--- Data to use ---
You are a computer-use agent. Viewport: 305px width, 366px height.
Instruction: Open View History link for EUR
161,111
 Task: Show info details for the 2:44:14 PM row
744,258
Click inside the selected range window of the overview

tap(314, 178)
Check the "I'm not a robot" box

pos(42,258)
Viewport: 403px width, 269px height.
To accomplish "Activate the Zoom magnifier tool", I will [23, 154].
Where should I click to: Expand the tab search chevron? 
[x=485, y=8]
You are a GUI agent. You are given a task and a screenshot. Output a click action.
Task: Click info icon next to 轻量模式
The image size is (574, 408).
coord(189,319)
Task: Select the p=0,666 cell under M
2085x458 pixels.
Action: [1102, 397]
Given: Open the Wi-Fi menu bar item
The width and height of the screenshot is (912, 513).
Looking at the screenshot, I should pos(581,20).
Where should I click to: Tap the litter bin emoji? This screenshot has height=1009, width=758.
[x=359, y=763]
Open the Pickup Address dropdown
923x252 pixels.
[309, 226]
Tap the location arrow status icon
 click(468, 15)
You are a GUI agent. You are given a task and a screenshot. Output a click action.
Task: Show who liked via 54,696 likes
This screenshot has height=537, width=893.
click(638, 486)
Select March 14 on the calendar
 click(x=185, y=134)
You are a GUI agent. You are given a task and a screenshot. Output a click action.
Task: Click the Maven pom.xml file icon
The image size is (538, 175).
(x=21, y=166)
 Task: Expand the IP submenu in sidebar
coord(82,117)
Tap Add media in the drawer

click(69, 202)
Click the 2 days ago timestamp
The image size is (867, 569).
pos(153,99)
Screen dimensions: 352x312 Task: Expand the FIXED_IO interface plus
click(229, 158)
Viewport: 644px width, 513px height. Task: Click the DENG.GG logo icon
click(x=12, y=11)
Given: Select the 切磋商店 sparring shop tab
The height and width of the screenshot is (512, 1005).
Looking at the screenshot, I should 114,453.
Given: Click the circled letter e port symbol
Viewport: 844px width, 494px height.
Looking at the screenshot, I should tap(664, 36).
---
> **Exercise goal**: Restate verbatim the first line above and all lines after it through the line containing "Given: Click the circled letter e port symbol"; omit the rest.

> **Answer for the task**:
You are a computer-use agent. Viewport: 305px width, 366px height.
Instruction: Open View History link for EUR
161,111
 Task: Show info details for the 2:44:14 PM row
744,258
Click inside the selected range window of the overview

tap(314, 178)
Check the "I'm not a robot" box

pos(42,258)
Viewport: 403px width, 269px height.
To accomplish "Activate the Zoom magnifier tool", I will [23, 154].
Where should I click to: Expand the tab search chevron? 
[x=485, y=8]
You are a GUI agent. You are given a task and a screenshot. Output a click action.
Task: Click info icon next to 轻量模式
The image size is (574, 408).
coord(189,319)
Task: Select the p=0,666 cell under M
2085x458 pixels.
Action: [1102, 397]
Given: Open the Wi-Fi menu bar item
The width and height of the screenshot is (912, 513).
Looking at the screenshot, I should pos(581,20).
Where should I click to: Tap the litter bin emoji? This screenshot has height=1009, width=758.
[x=359, y=763]
Open the Pickup Address dropdown
923x252 pixels.
[309, 226]
Tap the location arrow status icon
 click(468, 15)
You are a GUI agent. You are given a task and a screenshot. Output a click action.
Task: Show who liked via 54,696 likes
This screenshot has height=537, width=893.
click(638, 486)
Select March 14 on the calendar
 click(x=185, y=134)
You are a GUI agent. You are given a task and a screenshot. Output a click action.
Task: Click the Maven pom.xml file icon
The image size is (538, 175).
(x=21, y=166)
 Task: Expand the IP submenu in sidebar
coord(82,117)
Tap Add media in the drawer

click(69, 202)
Click the 2 days ago timestamp
The image size is (867, 569).
pos(153,99)
Screen dimensions: 352x312 Task: Expand the FIXED_IO interface plus
click(229, 158)
Viewport: 644px width, 513px height. Task: Click the DENG.GG logo icon
click(x=12, y=11)
Given: Select the 切磋商店 sparring shop tab
The height and width of the screenshot is (512, 1005).
Looking at the screenshot, I should 114,453.
Given: Click the circled letter e port symbol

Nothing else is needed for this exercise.